In the final analysis, Hendrickson is writing to explain and to defend Hemingway’s crack-up, all the famous outrageous incidents of egotism, bullying, and vainglory, all the drink and all the damnation. His prologue’s title, “Amid So Much Ruin, Still the Beauty,” could have been the title of the whole book.

Hendrickson writes:

I have come to believe deeply that Ernest Hemingway, however unpost-modern it may sound, was on a lifelong quest for sainthood, and not just literary sainthood, and that at nearly every turn, he defeated himself. How? “By betrayals of himself, and what he believed in,” as the dying writer, with the gangrene going up his leg, says so bitterly in “The Snows of Kilimanjaro,” one of Hemingway’s greatest short stories. Why the self-defeating betrayal of high humanistic aspirations? The seductions of celebrity and the sin of pridefulness and the curses of megalomania and the wastings of booze and, not least, the onslaughts of bipolarism must amount to a large part of the answer. Hemingway once said in a letter to his closest friend in the last two decades of his life, General Buck Lanham, whom he had come to know on the battlefield as a correspondent in World War II: “I have always had the illusion it was more important, or as important, to be a good man as to be a great writer. May turn out to be neither. But would like to be both.”

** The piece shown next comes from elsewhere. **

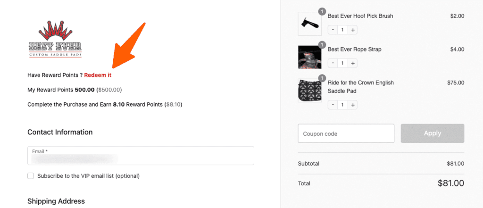
Task: Click the Redeem it reward points link
Action: (98, 75)
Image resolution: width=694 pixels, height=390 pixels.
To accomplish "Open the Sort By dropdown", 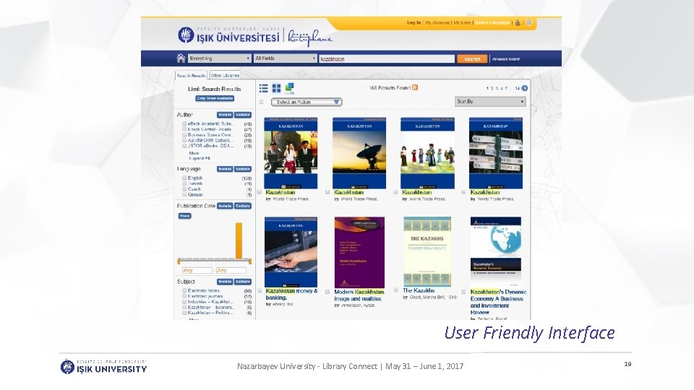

I also believe there was so much more fear inside Hemingway than he ever let on, that it was almost always present, by day and more so by night, and that his living with it for so long was ennobling. The thought of self-destruction trailed Hemingway for nearly his entire life, like the tiny wakes a child’s hand will make when it is trailed behind a rowboat in calm water—say, up in Michigan.

Many years ago, Norman Mailer wrote a sentence about Hemingway that has always struck me as profound: “It may even be that the final judgment on his work may come to the notion that what he failed to do was tragic, but what he accomplished was heroic, for it is possible he carried a weight of anxiety within him from day to day which would have suffocated any man smaller than himself.” The great twentieth-century critic Edmund Wilson, a contemporary of Hemingway’s, who admired him early and had contempt for him late, wrote in his journals of the 1960s: “He had a high sense of honor, which he was always violating; he evidently had a permanent bad conscience.”

I repeat: best book of 2011, and best Hemingway biography/appreciation out there.